Scale 2939: Goptygic, Ian Ring Music Theory

Bracelet Diagram

The bracelet shows tones that are in this scale, starting from the top (12 o'clock), going clockwise in ascending semitones. The "i" icon marks imperfect tones that do not have a tone a fifth above. Dotted lines indicate axes of symmetry.

Tonnetz Diagram

41161837294116105072918310504116183
Tonnetz diagrams are popular in Neo-Riemannian theory. Notes are arranged in a lattice where perfect 5th intervals are from left to right, major third are northeast, and major 6th intervals are northwest. Other directions are inverse of their opposite. This diagram helps to visualize common triads (they're triangles) and circle-of-fifth relationships (horizontal lines).

Common Names

Zeitler
Goptygic

Analysis

Cardinality

Cardinality is the count of how many pitches are in the scale.

9 (enneatonic)

Pitch Class Set

The tones in this scale, expressed as numbers from 0 to 11

{0,1,3,4,5,6,8,9,11}

Forte Number

A code assigned by theorist Alan Forte, for this pitch class set and all of its transpositional (rotation) and inversional (reflection) transformations.

9-11

Rotational Symmetry

Some scales have rotational symmetry, sometimes known as "limited transposition". If there are any rotational symmetries, these are the intervals of periodicity.

none

Reflection Axes

If a scale has an axis of reflective symmetry, then it can transform into itself by inversion. It also implies that the scale has Ridge Tones. Notably an axis of reflection can occur directly on a tone or half way between two tones.

none

Palindromicity

A palindromic scale has the same pattern of intervals both ascending and descending.

no

Chirality

A chiral scale can not be transformed into its inverse by rotation.
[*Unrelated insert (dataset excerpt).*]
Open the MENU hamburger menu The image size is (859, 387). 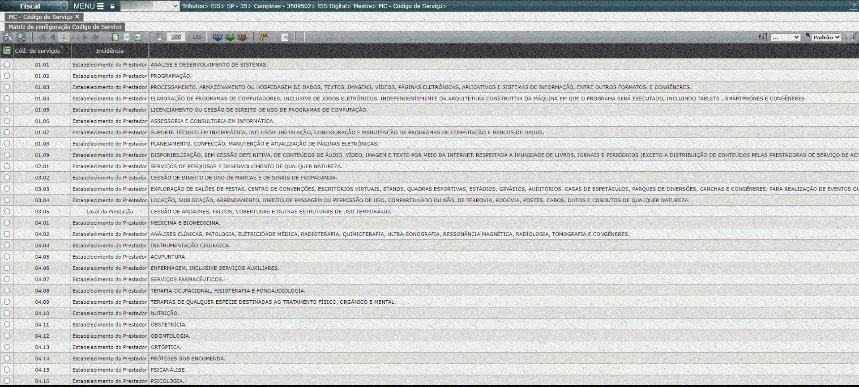tap(88, 6)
If a scale is chiral, then it has an enantiomorph.

yes
enantiomorph: 3035

Hemitonia

A hemitone is two tones separated by a semitone interval. Hemitonia describes how many such hemitones exist.

6 (multihemitonic)

Cohemitonia

A cohemitone is an instance of two adjacent hemitones. Cohemitonia describes how many such cohemitones exist.

3 (tricohemitonic)

Imperfections

An imperfection is a tone which does not have a perfect fifth above it in the scale. This value is the quantity of imperfections in this scale.

2

Modes

Modes are the rotational transformations of this scale. This number does not include the scale itself, so the number is usually one less than its cardinality; unless there are rotational symmetries then there are even fewer modes.

8

Prime Form

Describes if this scale is in prime form, using the Rahn/Ring formula.

no
prime: 1775

Deep Scale

A deep scale is one where the interval vector has 6 different digits.

no

Interval Formula

Defines the scale as the sequence of intervals between one tone and the next.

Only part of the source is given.